2. Ideal College for Boys & Girls: Operating since 2017, Ideal College for Boys & Girls has achieved a remarkable academic record. It is supported financially and morally by Engineer Muhammad Tayyab, son of Muhammad Ayoub.
3. Government High School for Boys & Nadeem Shaheed Government Girls Higher Secondary School: Both institutions are known for their excellent academic performance and have contributed significantly to the educational development of the area.
4. Jamia LilBanat: The Madarsa was reconstructed under the leadership of Molvi Basheer Ahmed and Iqbal Number Dar. They successfully managed the Madarsa for 20 years. Jamia LilBanat, a Madarsa dedicated to girls, has been serving the community for many years. With financial and moral support from Altaf Ur Rehman, son of Muhammad Yousaf Sajid, the institution has completed the construction of a new, modern building equipped with all necessary amenities.

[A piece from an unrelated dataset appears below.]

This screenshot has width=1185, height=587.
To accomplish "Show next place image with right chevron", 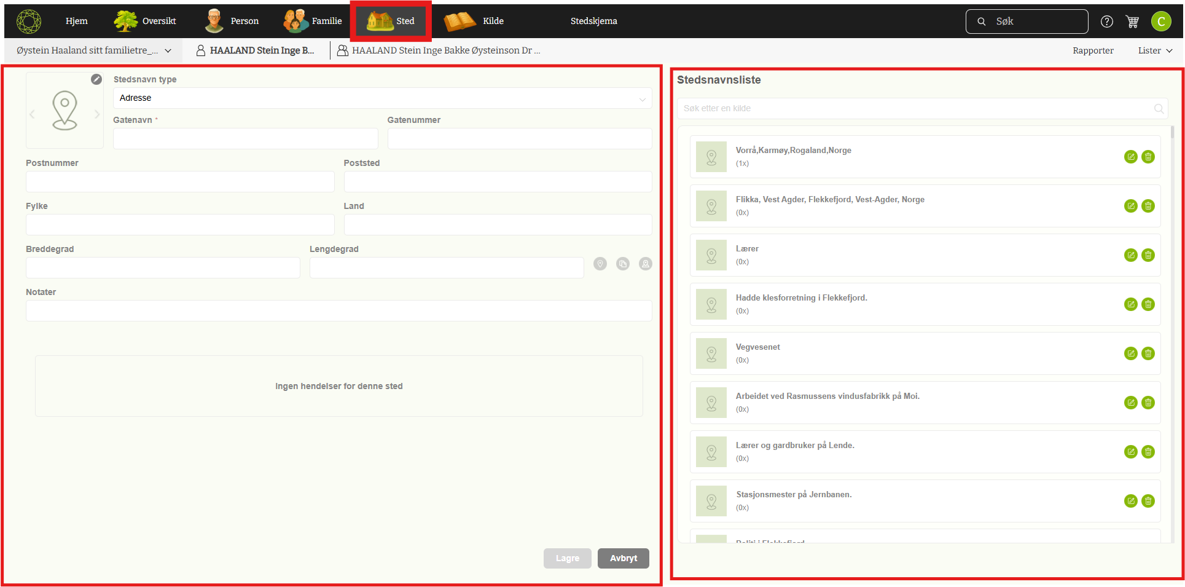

=== Social Organizations ===

1. Rabitah Al Eman This self-help-based organization is supported by local residents who provide funds. The funds are used to offer ration, financial assistance, and other support to underprivileged families.

=== Sports Union 4.G.D ===
Overview:

Sports Union 4 GD, a village-based sports organization, was founded in July 2015. The organization primarily focuses on the sports-related issues of the village and aims to promote positive qualities in the younger generation by organizing various sports events.

Main Events:

The highlight of their annual calendar is the Jashn-e-Aazadi Sports Festival. The Sports Union also arranges regular events for the local youth.

Member Clubs:

- Nadeem Shaheed Cricket Club
- Young Lions Cricket Club
- Fata Cricket Club
- Ravians Cricket Club
- Colony Qalandar cricket Club
Additionally, the Football Club and Badminton Clubs are associate members. Mian Ateeq Sajid is the Chairman of this club.

Leadership:

Abdul Ghaffar has been serving as the president of Sports Union 4/G.D since 2019.

Jawad Force Football Club

Jawad Force Football Club (formerly known as Force Football Club) was renamed in honor of Rai Jawad, a former player who tragically lost his life in an accident. The club is one of the leading football teams associated with 4GD and enjoys a strong reputation throughout the area.
The current President of the club is Mian Iftikhar. Over the years, Jawad Force Football Club has achieved remarkable success, winning numerous trophies in inter-village tournaments and earning recognition for its sporting excellence and community spirit.
----

=== Affiliated Club ===

- Nadeem Shaheed Cricket Club: This club, a member of Sports Union 4 GD, has won the 14 August League five times, showcasing exceptional cricketing talent.

== Sports ==
Sports are a big source of entertainment, especially among local youth. Cricket, volleyball, badminton and football are the most popular sports. The local boys' high school is used as the center of sporting activities because there are no dedicated facilities for sports events. Young students often organize sports with neighboring villages on their own initiative.